Skip to content
/ mssa-bench Public

Evaluating the performance of multi-string SA construction

Notifications You must be signed in to change notification settings

lh3/mssa-bench

Repository files navigation

This repo evaluates the performance of portable libraries for constructing the suffix array (SA) of string sets. These libraries only include a few source files and have no dependencies. They can be building blocks of larger projects.

There are different ways to define the SA of a string set. We here focus on the most common definition as follows. Let $\mathcal{T}=\{T_1,T_2,\ldots,T_n\}$ be a set of strings over $\Sigma$. Their concatenation is $T=T_1\$_1T_2\$_2\cdots T_n\$_n$ where $\$_1<\$_2<\cdots<\$_n$ are smaller than all symbols in $\Sigma$. The SA of string set $\mathcal{T}$ is defined as the SA of string $T$.
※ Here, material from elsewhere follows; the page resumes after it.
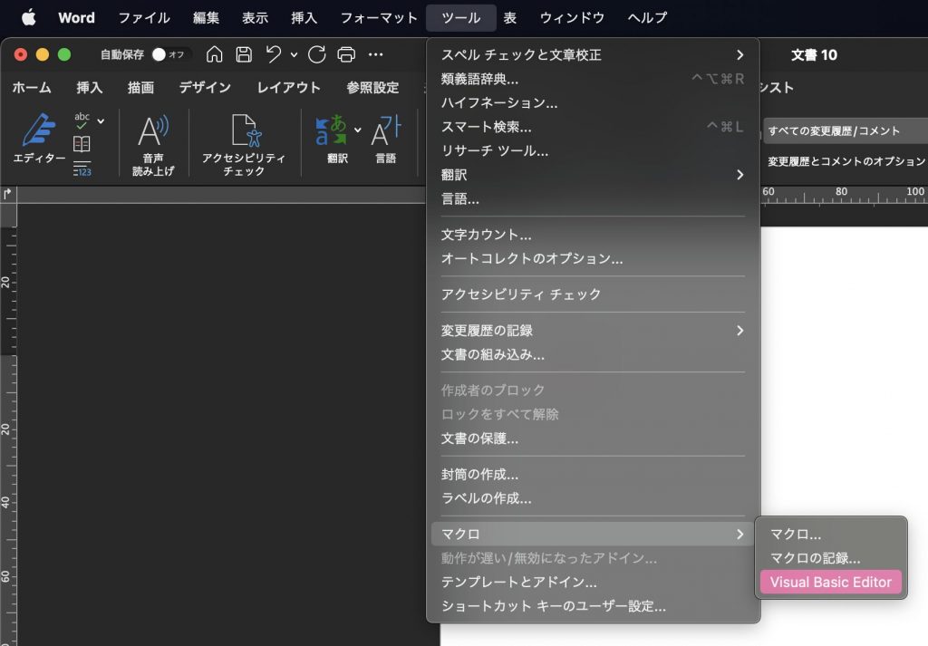Expand the spell check abc dropdown arrow
928x646 pixels.
[x=101, y=121]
Few SA construction libraries directly support string sets. Nonetheless, we can achieve the goal for any libraries that support integer alphabets, such as libsais, by converting $T$ to an integer array $X$:

$$X[k]=\left\{\begin{array}{ll} i & \mbox{if $T[k]=\$_i$} \\\ T[k]+n & \mbox{otherwise} \end{array}\right.$$

Then the SA of $X$ will be identical to the SA of $T$. A disadvantage of this method is that we need to convert 8-bit characters to 32-bit or 64-bit integers. This increases the memory footprint.

To alleviate the issue, I developed ksa in 2011 by adapting an old version of Yuta Mori's sais. Briefly, during symbol comparisons, ksa implicitly replaces a sentinel $\$_i$ with $j-|T|$ where $j$ is the offset of $\$_i$ in $T$. The comparison between symbols takes more time but we do not need to convert $T$ to integer arrays anymore and can thus save memory.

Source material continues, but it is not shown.